**Exercise goal:** Search each line below for "agent", then return the lines where it appears.

Data extract: Begin

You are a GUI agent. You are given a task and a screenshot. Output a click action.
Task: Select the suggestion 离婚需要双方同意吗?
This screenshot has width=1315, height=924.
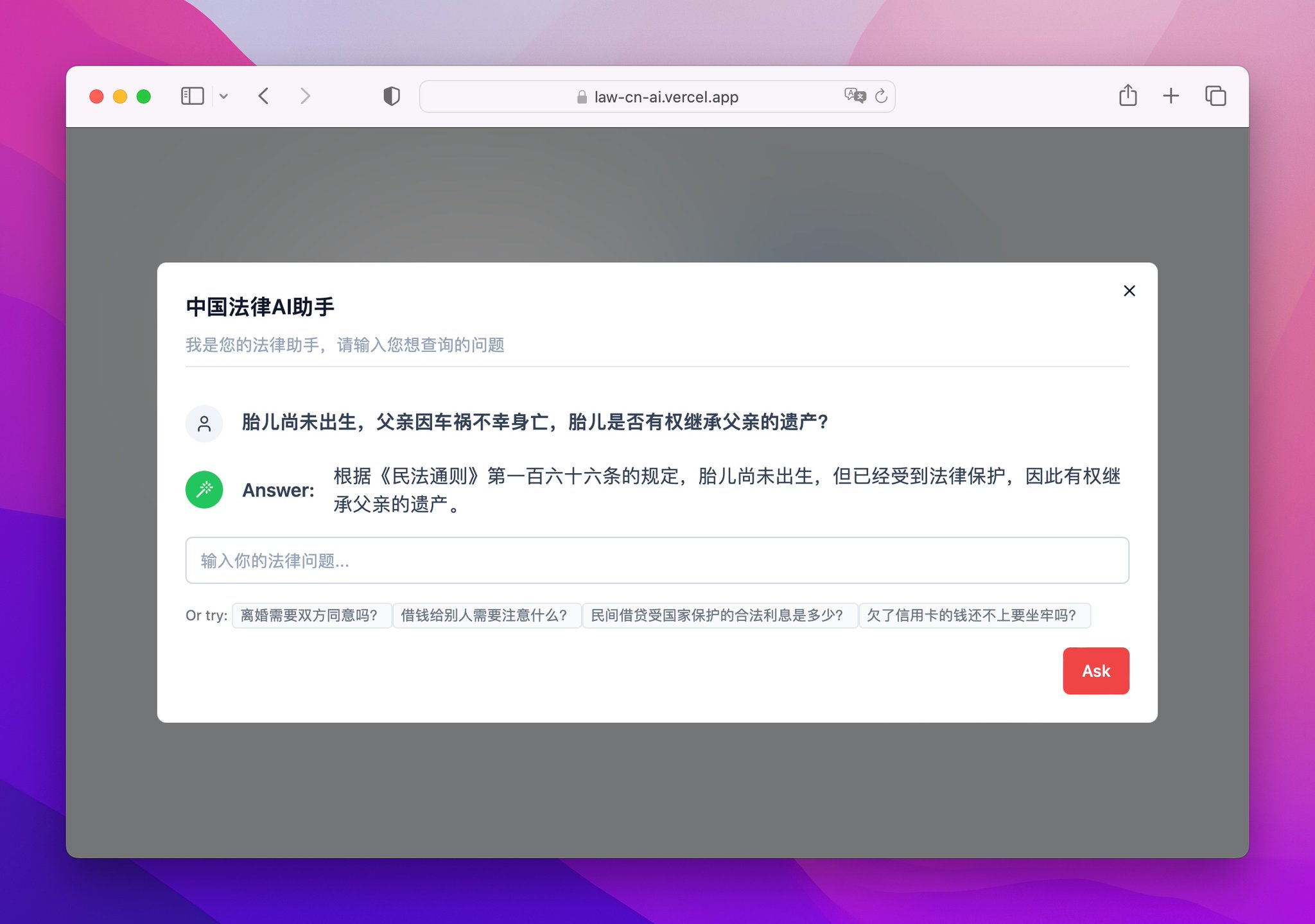click(x=311, y=615)
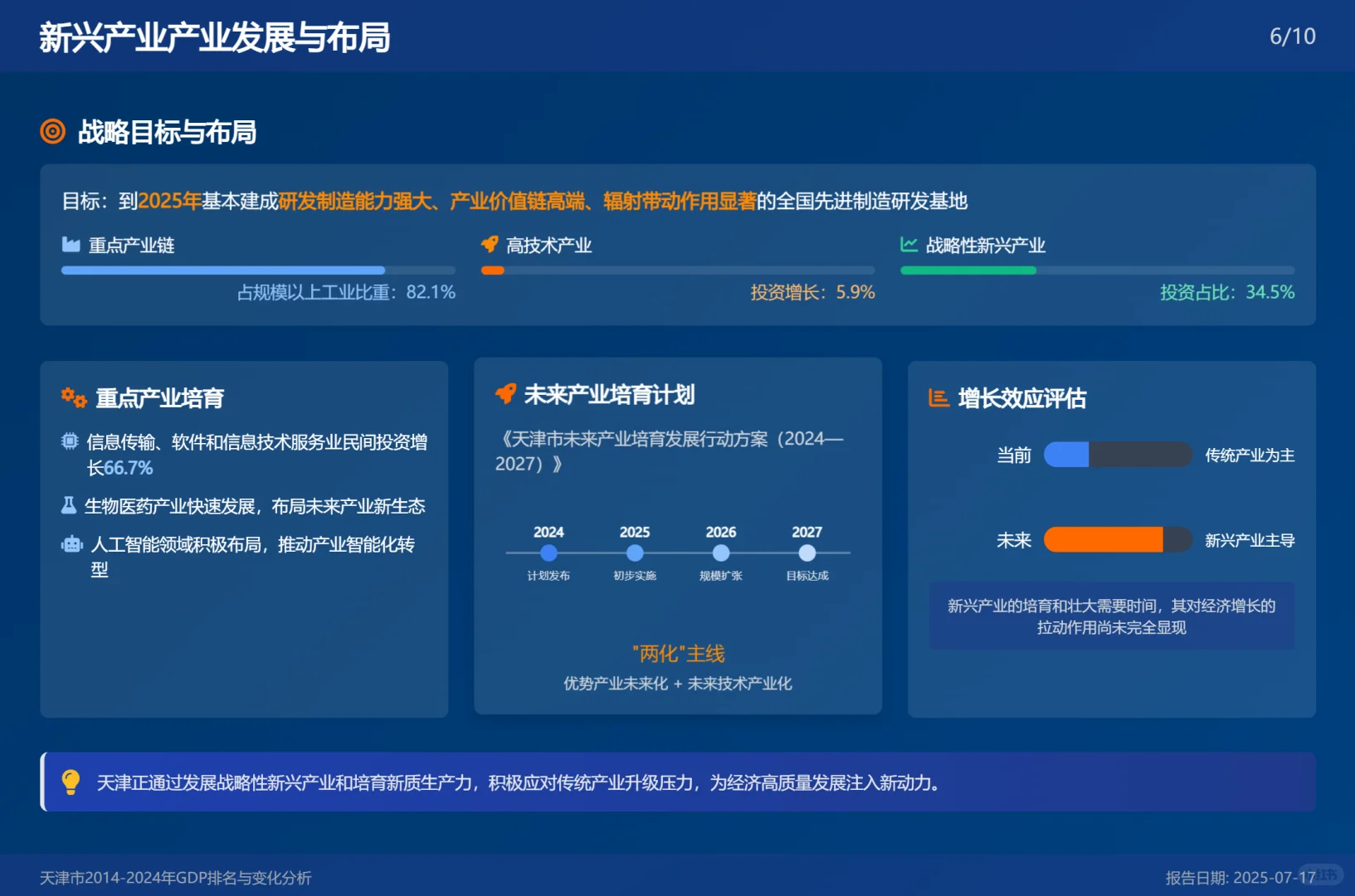This screenshot has height=896, width=1355.
Task: Select the robot icon next to 人工智能领域 item
Action: (70, 543)
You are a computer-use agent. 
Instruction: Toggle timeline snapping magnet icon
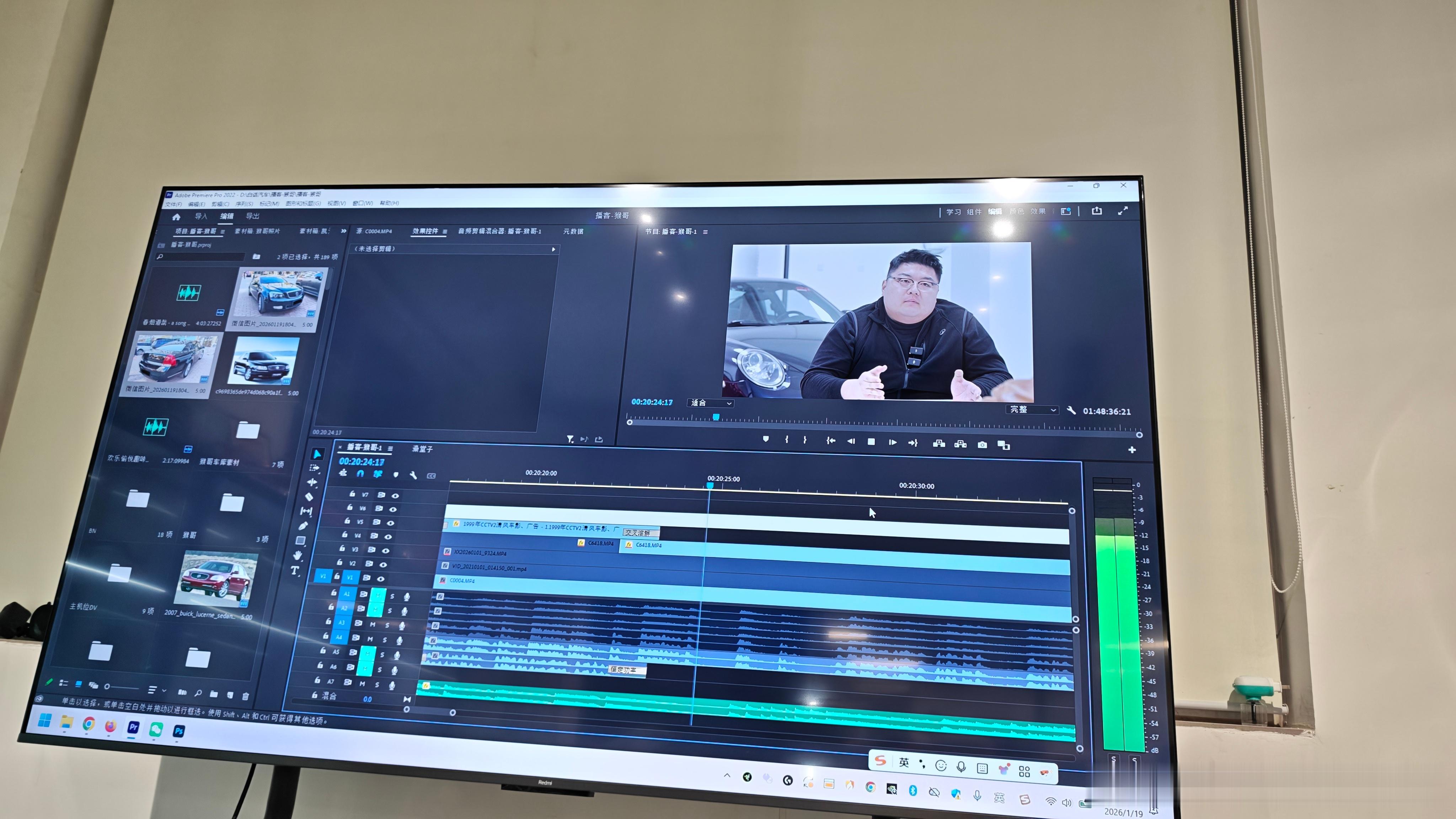(360, 473)
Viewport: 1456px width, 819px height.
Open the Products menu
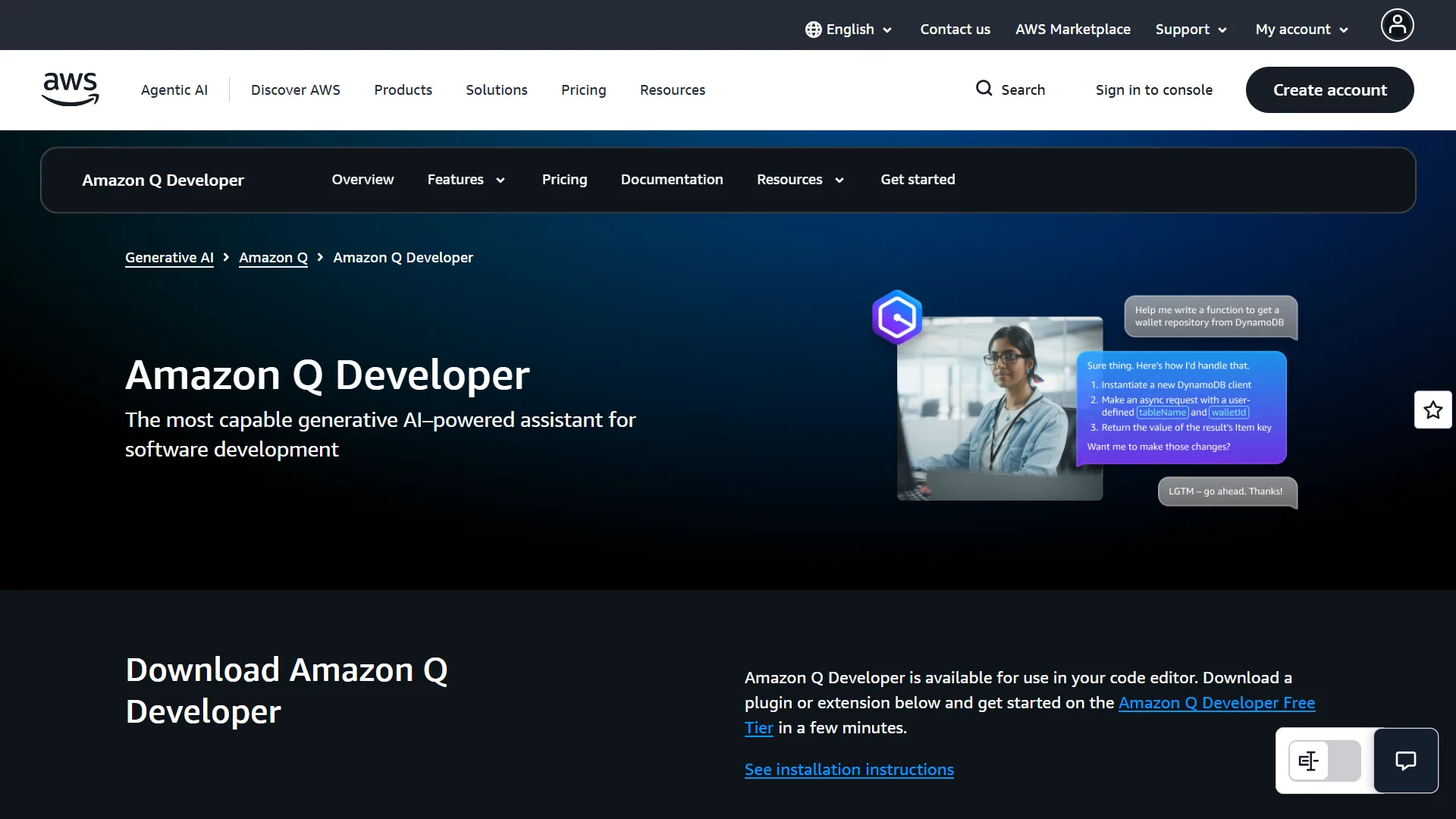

Data extract: End

**Response area:**
You are a GUI agent. You are given a task and a screenshot. Output a click action.
You are a computer-use agent. 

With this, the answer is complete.